"77013, kunjungan."
Ujaran sipir di ambang pintu sel membuat Jumantara yang awalnya sedang fokus membaca buku pun terhenti. Ia menoleh sejenak pada Dipta yang sedari tadi hanya merebahkan diri setengah terpejam.
"Ih ada Ningning lagi, yaa? Mau ketemu juga," rengeknya.
"Nanti, yaa."
"Salamin tapi, bilang kalo aku pacar Mas." Candanya.
"Iya. Mas keluar dulu," tutupnya berlalu.

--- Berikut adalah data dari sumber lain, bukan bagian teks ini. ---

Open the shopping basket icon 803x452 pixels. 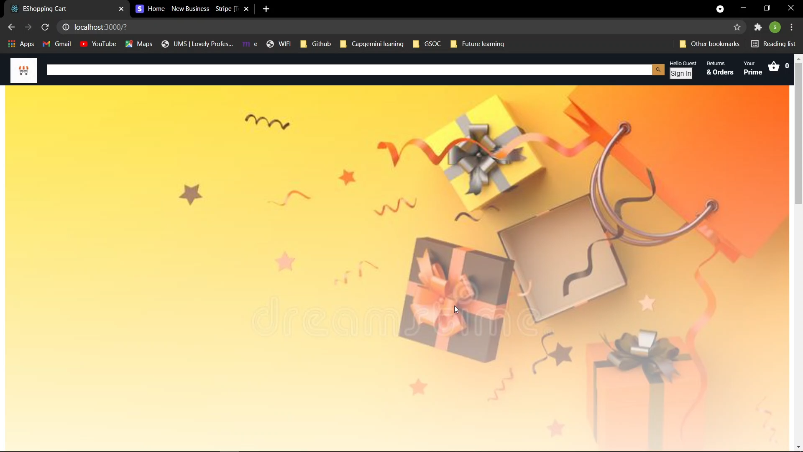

Di ruang kunjungan, sudah ada Ningning yang menyambut dengan senyum cerah seperti biasa. Namun kali ini mungkin lebih terlihat bersemangat.
"Hai, adek Mas."
"Masss!! Ahh aku nunggu banget buat jatah kunjungan, abis terima surat dari Mas."
"Haha, iya. Makasih udah dateng lagi,"
"Nggak masalah ih aku malah seneng!! Seneng lagi kalo Mas ceritain beneran gimana pacar Mas! Huhu, aku baca dari surat Mas kemarin udah seneng bangettt, akhirnya Mas nggak jomblo lagi."
Jumantara ikut senang kala adiknya bersemangat seperti itu, namun tersirat kebingungan yang dengan segera ia suarakan.
"Mas kira, kamu sulit terima posisi Mas sekarang. Kamu apa nggak kaget, waktu Mas kasih kabar kalau Mas punya pacar, dan pacarnya laki-laki..?"
Ningning tersenyum manis, "Kaget jelas, Mas. Aku ingat dulu Mas Bagus masih suka cerita-cerita tentang perempuan cantik di sekolah. Tapi sekarang, kalau Mas memang mengakui dan bahkan udah menjalin hubungan sama laki-laki, Ning nggak gimana-gimana kok. Yang terpenting sekarang, Mas juga bisa bahagia di sini. Jangan Mas terus yang suruh Ning bahagia, Mas juga harus, dong!"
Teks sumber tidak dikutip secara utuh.